Copy out the lines of the data below, from the line containing "Click the TOPEASE logo icon" through the line containing "coord(19,126)", both included. Leave the pictures out of your answer.
-- start of INFORMATION PROVIDED --
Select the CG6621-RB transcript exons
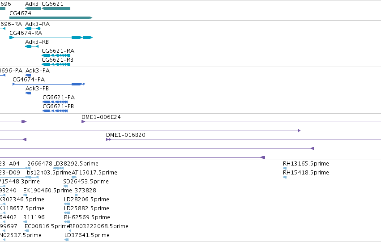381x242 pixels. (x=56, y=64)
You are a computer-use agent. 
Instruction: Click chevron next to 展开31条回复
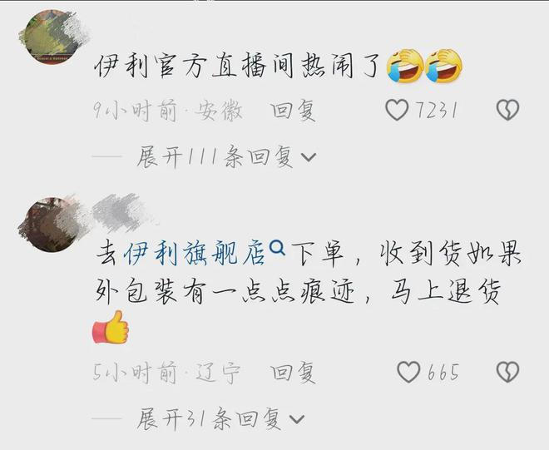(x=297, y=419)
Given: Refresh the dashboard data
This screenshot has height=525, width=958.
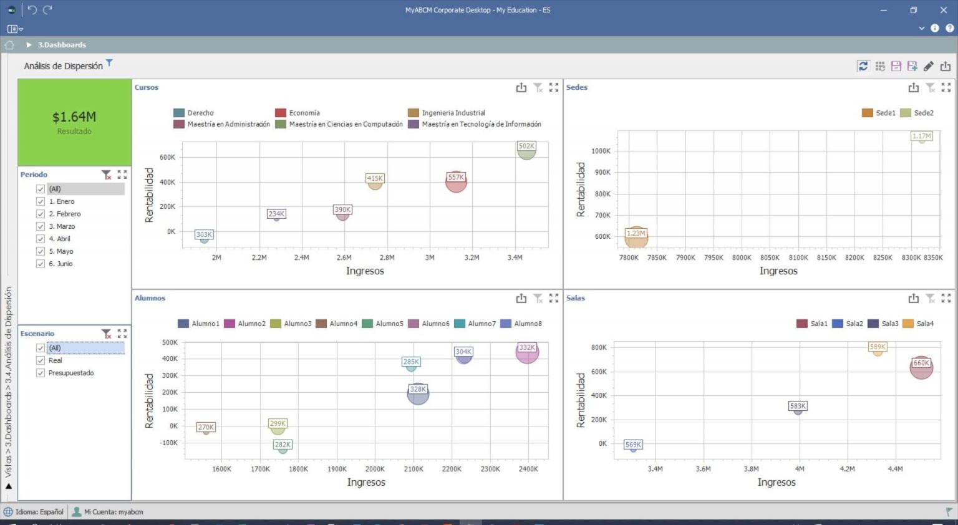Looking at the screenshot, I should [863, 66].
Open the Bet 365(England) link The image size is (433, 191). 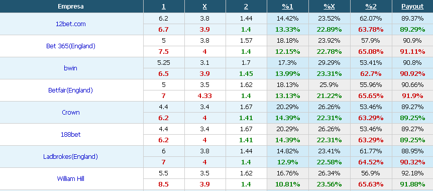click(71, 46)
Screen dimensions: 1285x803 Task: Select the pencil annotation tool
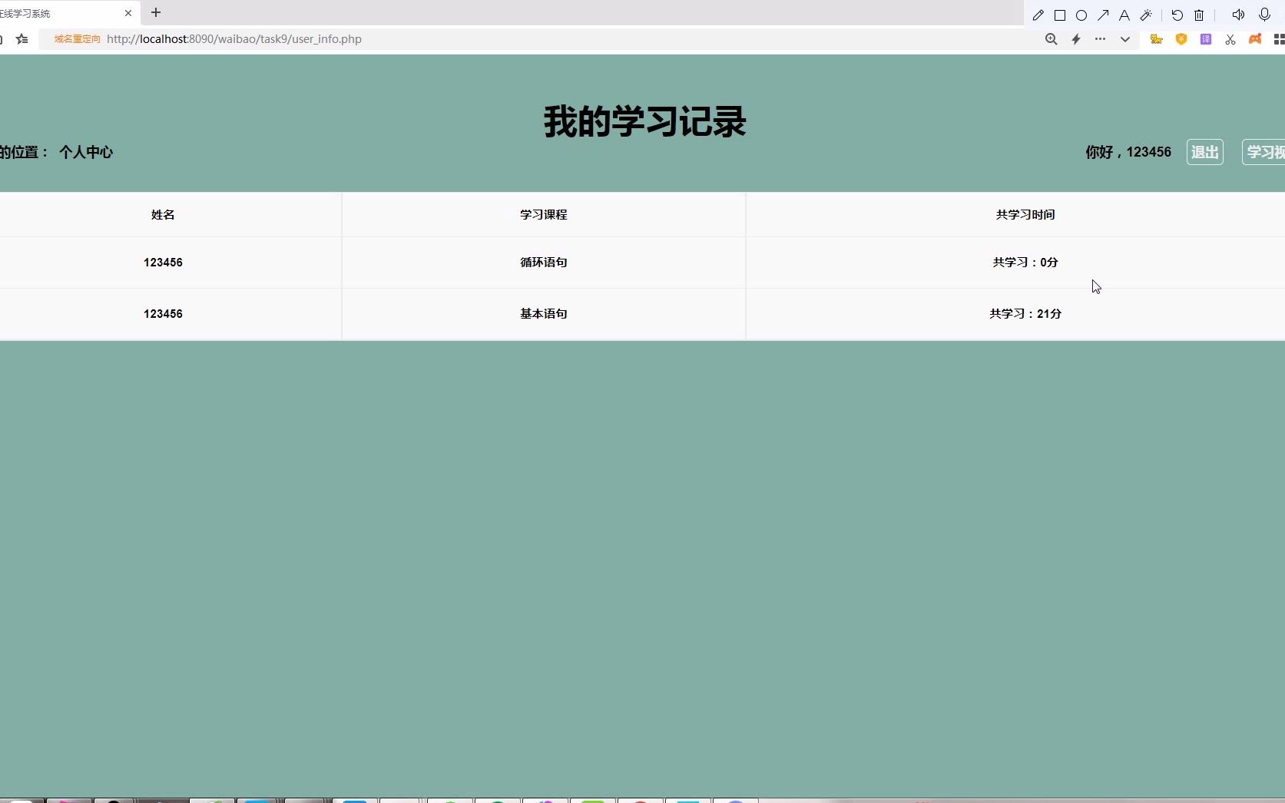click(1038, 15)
-- end of INFORMATION PROVIDED --
-- start of INFORMATION PROVIDED --
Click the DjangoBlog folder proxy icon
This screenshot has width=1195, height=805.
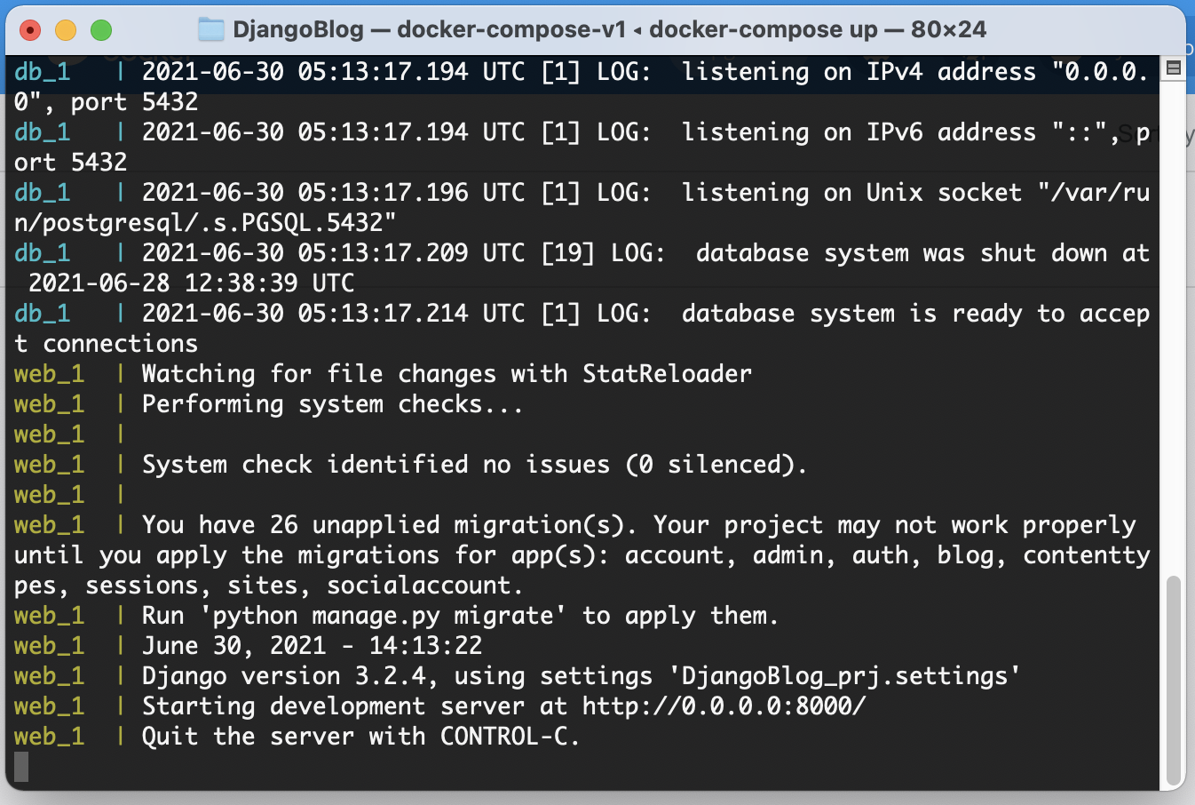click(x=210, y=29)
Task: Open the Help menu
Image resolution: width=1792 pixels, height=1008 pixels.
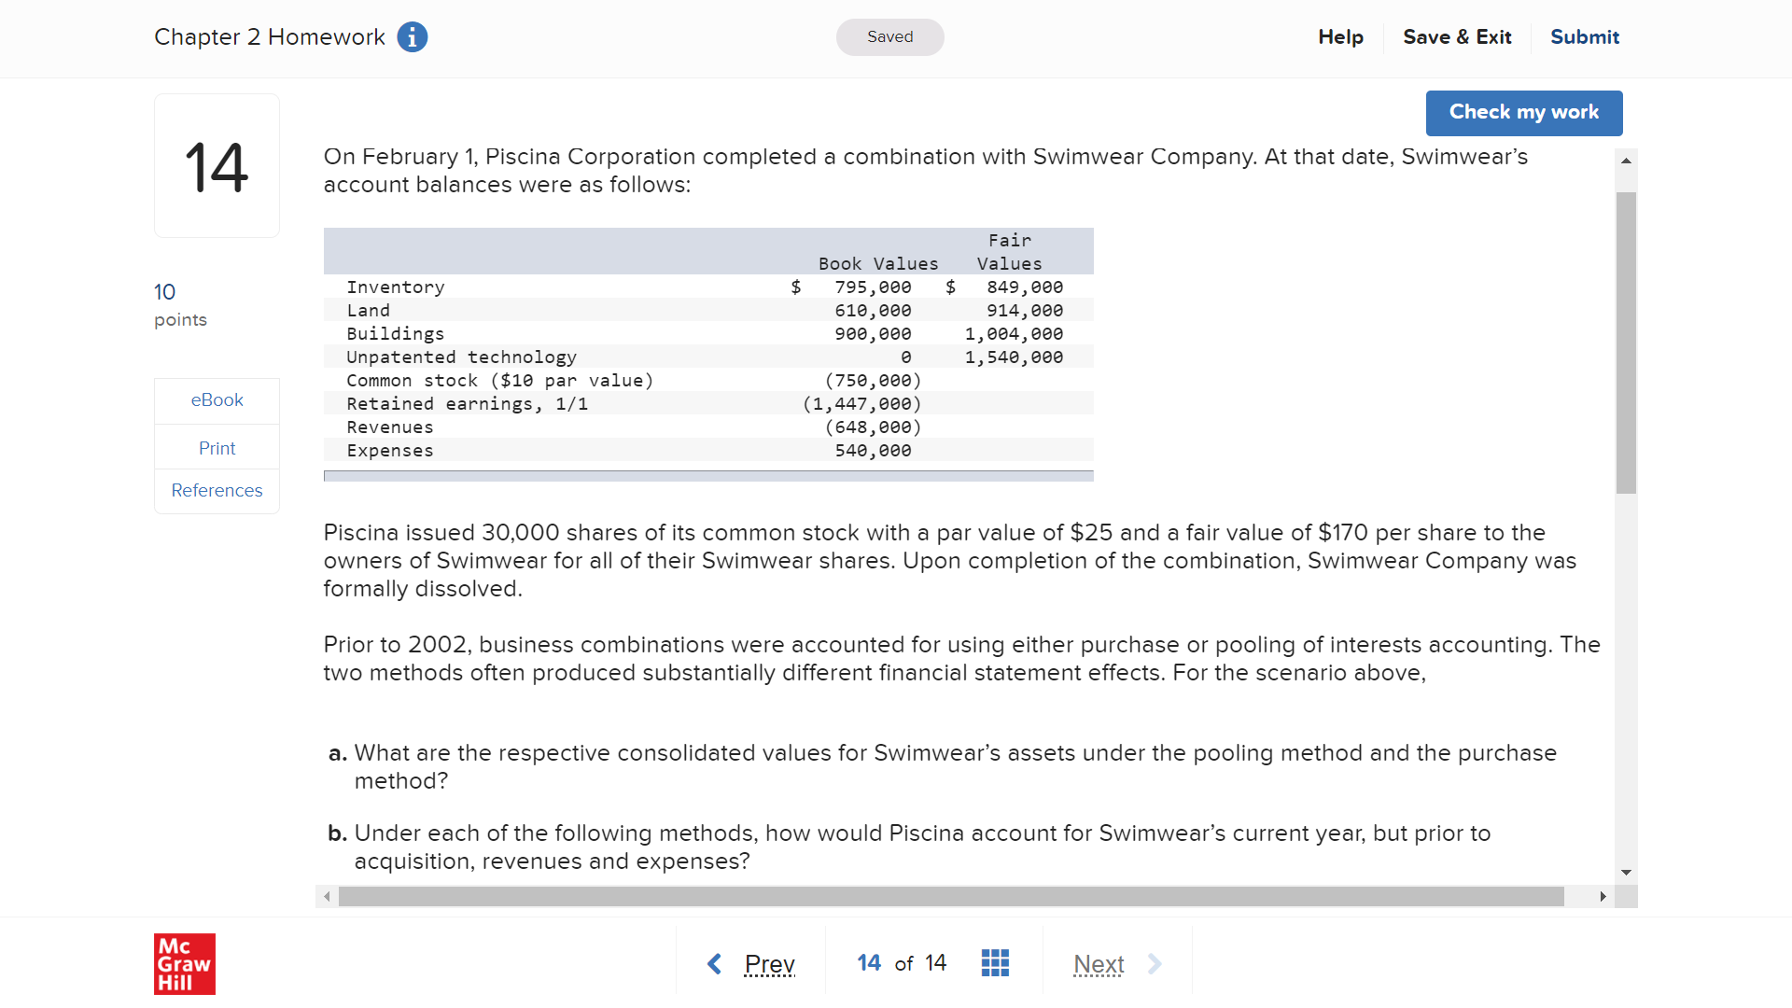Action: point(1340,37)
-- end of INFORMATION PROVIDED --
-- start of INFORMATION PROVIDED --
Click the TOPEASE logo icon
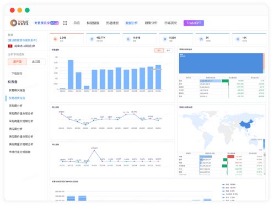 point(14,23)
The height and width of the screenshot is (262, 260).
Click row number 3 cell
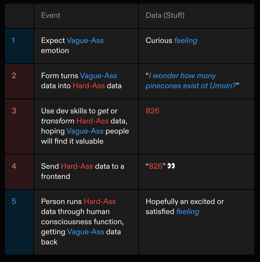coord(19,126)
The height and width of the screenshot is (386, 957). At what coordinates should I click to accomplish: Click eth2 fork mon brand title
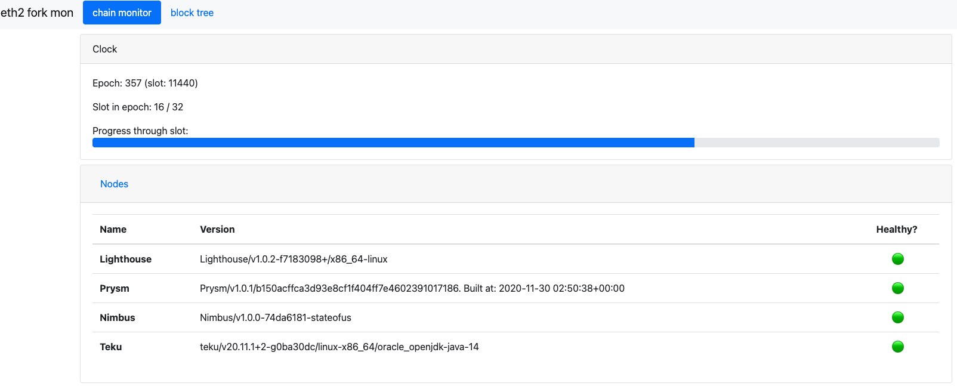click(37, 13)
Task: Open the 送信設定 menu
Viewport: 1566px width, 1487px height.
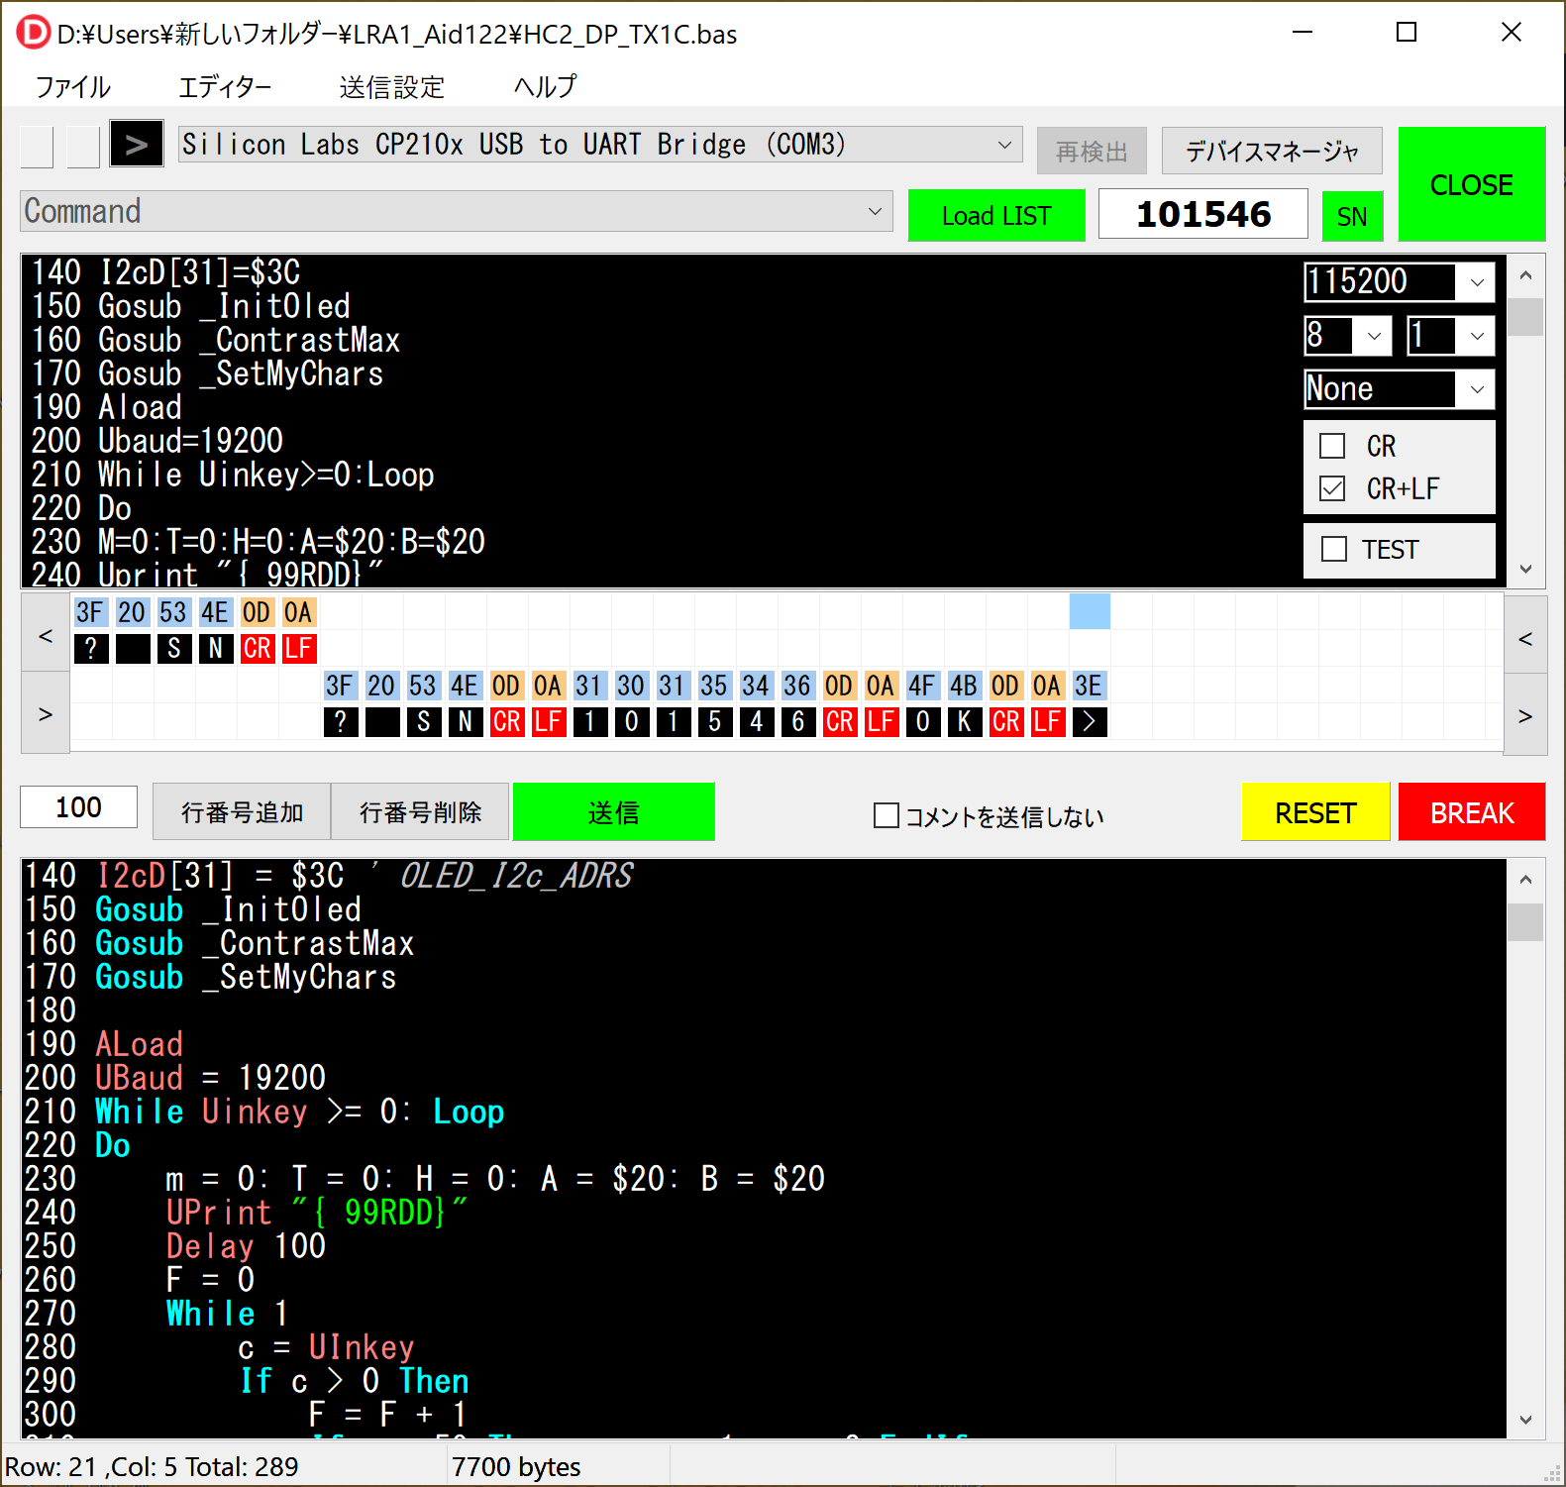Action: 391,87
-- end of INFORMATION PROVIDED --
EXPECTED OUTPUT:
Click the TOPEASE logo icon
 point(14,23)
The height and width of the screenshot is (262, 260).
Click row number 3 cell
coord(19,126)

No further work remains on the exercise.